Data for processing:
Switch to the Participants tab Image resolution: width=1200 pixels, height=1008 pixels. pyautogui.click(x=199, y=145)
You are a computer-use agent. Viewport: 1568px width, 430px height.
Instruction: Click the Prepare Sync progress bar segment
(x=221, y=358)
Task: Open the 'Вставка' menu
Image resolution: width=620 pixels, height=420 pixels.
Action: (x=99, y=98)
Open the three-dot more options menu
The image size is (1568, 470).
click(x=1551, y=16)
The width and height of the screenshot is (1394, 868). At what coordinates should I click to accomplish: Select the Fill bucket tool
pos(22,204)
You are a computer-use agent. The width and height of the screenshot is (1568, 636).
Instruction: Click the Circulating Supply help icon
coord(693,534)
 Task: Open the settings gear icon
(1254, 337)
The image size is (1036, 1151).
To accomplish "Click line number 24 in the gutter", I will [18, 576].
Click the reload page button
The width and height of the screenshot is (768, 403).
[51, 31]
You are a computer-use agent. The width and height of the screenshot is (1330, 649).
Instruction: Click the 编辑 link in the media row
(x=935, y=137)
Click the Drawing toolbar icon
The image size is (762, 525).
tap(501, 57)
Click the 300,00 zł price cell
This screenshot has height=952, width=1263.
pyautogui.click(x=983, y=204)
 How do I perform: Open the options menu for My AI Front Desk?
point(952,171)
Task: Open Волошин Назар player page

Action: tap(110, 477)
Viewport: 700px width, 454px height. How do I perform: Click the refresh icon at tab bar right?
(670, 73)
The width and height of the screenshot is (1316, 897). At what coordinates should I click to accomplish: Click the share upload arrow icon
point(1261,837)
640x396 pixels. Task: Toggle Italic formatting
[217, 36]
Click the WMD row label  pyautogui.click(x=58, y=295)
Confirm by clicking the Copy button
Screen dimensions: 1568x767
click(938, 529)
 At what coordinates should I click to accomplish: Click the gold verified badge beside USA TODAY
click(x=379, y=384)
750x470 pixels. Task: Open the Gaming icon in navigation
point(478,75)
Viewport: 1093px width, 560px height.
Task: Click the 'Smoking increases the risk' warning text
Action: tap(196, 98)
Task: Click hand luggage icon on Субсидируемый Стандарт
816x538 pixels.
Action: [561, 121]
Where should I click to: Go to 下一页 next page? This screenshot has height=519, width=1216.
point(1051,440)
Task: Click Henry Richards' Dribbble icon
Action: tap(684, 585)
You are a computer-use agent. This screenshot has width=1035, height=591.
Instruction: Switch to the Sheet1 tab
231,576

What you are asked to do: Please return all of the rows above word for word, in the same order, with nothing added or left out.

Expected output:
Switch to the Participants tab Image resolution: width=1200 pixels, height=1008 pixels. pyautogui.click(x=199, y=145)
You are a computer-use agent. Viewport: 1568px width, 430px height.
Instruction: Click the Prepare Sync progress bar segment
(x=221, y=358)
Task: Open the 'Вставка' menu
Image resolution: width=620 pixels, height=420 pixels.
Action: (x=99, y=98)
Open the three-dot more options menu
The image size is (1568, 470).
click(x=1551, y=16)
The width and height of the screenshot is (1394, 868). At what coordinates should I click to accomplish: Select the Fill bucket tool
pos(22,204)
You are a computer-use agent. The width and height of the screenshot is (1568, 636).
Instruction: Click the Circulating Supply help icon
coord(693,534)
 Task: Open the settings gear icon
(1254, 337)
The image size is (1036, 1151).
To accomplish "Click line number 24 in the gutter", I will [18, 576].
Click the reload page button
The width and height of the screenshot is (768, 403).
[51, 31]
You are a computer-use agent. The width and height of the screenshot is (1330, 649).
Instruction: Click the 编辑 link in the media row
(x=935, y=137)
Click the Drawing toolbar icon
The image size is (762, 525).
tap(501, 57)
Click the 300,00 zł price cell
This screenshot has height=952, width=1263.
pyautogui.click(x=983, y=204)
 How do I perform: Open the options menu for My AI Front Desk?
point(952,171)
Task: Open Волошин Назар player page

Action: tap(110, 477)
Viewport: 700px width, 454px height. How do I perform: Click the refresh icon at tab bar right?
(670, 73)
The width and height of the screenshot is (1316, 897). At what coordinates should I click to accomplish: Click the share upload arrow icon
point(1261,837)
640x396 pixels. Task: Toggle Italic formatting
[217, 36]
Click the WMD row label  pyautogui.click(x=58, y=295)
Confirm by clicking the Copy button
Screen dimensions: 1568x767
click(938, 529)
 At what coordinates should I click to accomplish: Click the gold verified badge beside USA TODAY
click(x=379, y=384)
750x470 pixels. Task: Open the Gaming icon in navigation
point(478,75)
Viewport: 1093px width, 560px height.
Task: Click the 'Smoking increases the risk' warning text
Action: tap(196, 98)
Task: Click hand luggage icon on Субсидируемый Стандарт
816x538 pixels.
Action: [561, 121]
Where should I click to: Go to 下一页 next page? This screenshot has height=519, width=1216.
point(1051,440)
Task: Click Henry Richards' Dribbble icon
Action: tap(684, 585)
You are a computer-use agent. This screenshot has width=1035, height=591.
Instruction: Switch to the Sheet1 tab
231,576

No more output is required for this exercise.